With regard to the policy of restricting or selecting or letting in all immigrants the officials as such hold no opinion. They want quick relief, however, from those features of the law which have nothing to do with the policy, but which, nevertheless, inflict upon the people of the island the unpleasant duty of separating the members of families, making decisions obviously in conflict with common sense and ordering the deportation of many an applicant who they know would make a useful citizen.

Robert E. Todd, commissioner in charge at Eliis Island, believes that a better way of determining nationality could be applied.

“The case of place of birth determining nationality, is illustrative of the lack of coordination abroad that ought to be remedied. Even where a consul may know that the quota of his country is not full, he has scant means of knowing whether the quota of some other country is full, and the natural inclination is to grant a vise to all the members of a family if the heads of the family are eligible. Then they come here and we have no option, often, but to reject some members and admit others.

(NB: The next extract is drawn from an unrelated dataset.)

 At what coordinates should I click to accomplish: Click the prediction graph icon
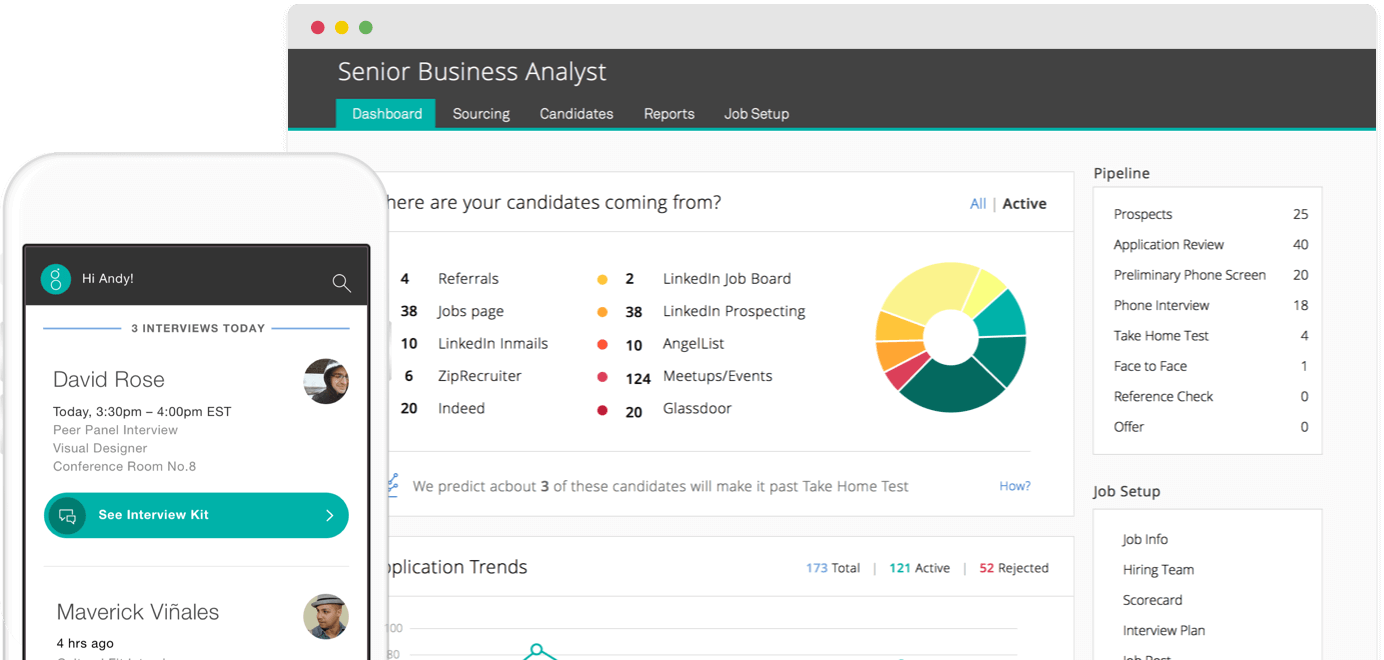click(x=392, y=485)
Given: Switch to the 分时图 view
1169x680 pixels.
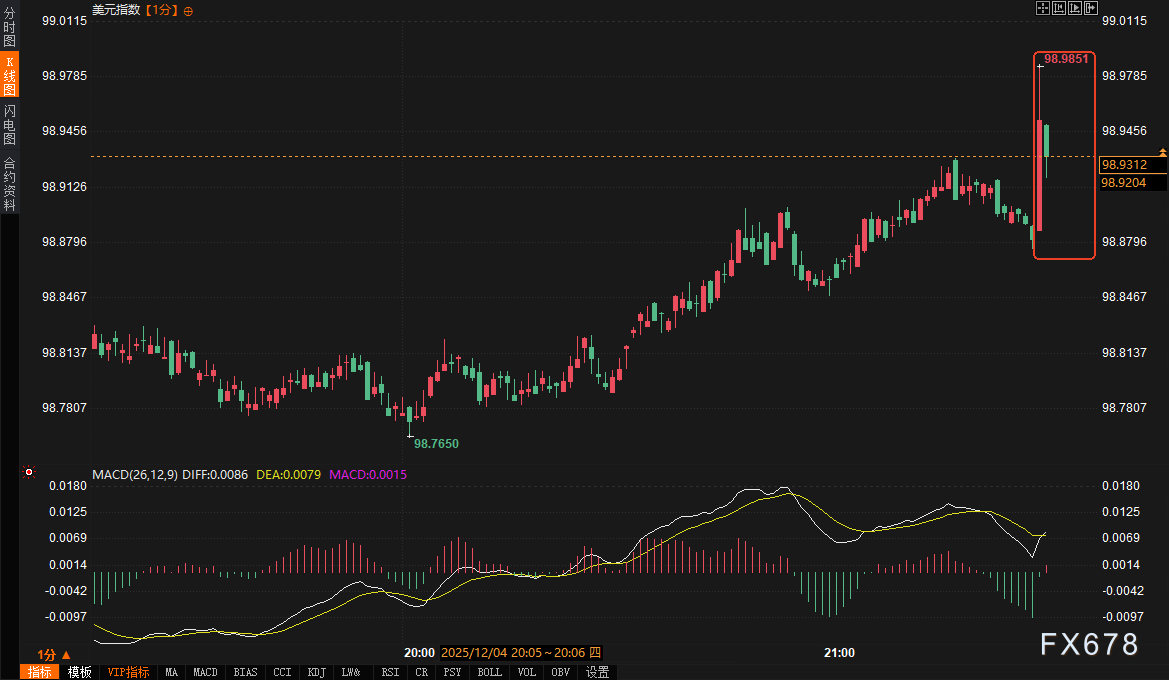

“We are not the ones who actually break up the families, however. The immigrants themselves do that. In the case of children being refused admission on medical as well as other grounds, it is not infrequent for the parents to chose to come into the country without the rejected child.”

Commissioner Todd believes that the nationality of the head of the family should determine the eligibility for admission of all its members accompanying him, so far as the quota law is concerned. He admits that it would be subject to such abuses as marriage for the sole purpose of passing the Island. But these abuses could ### now inflicted.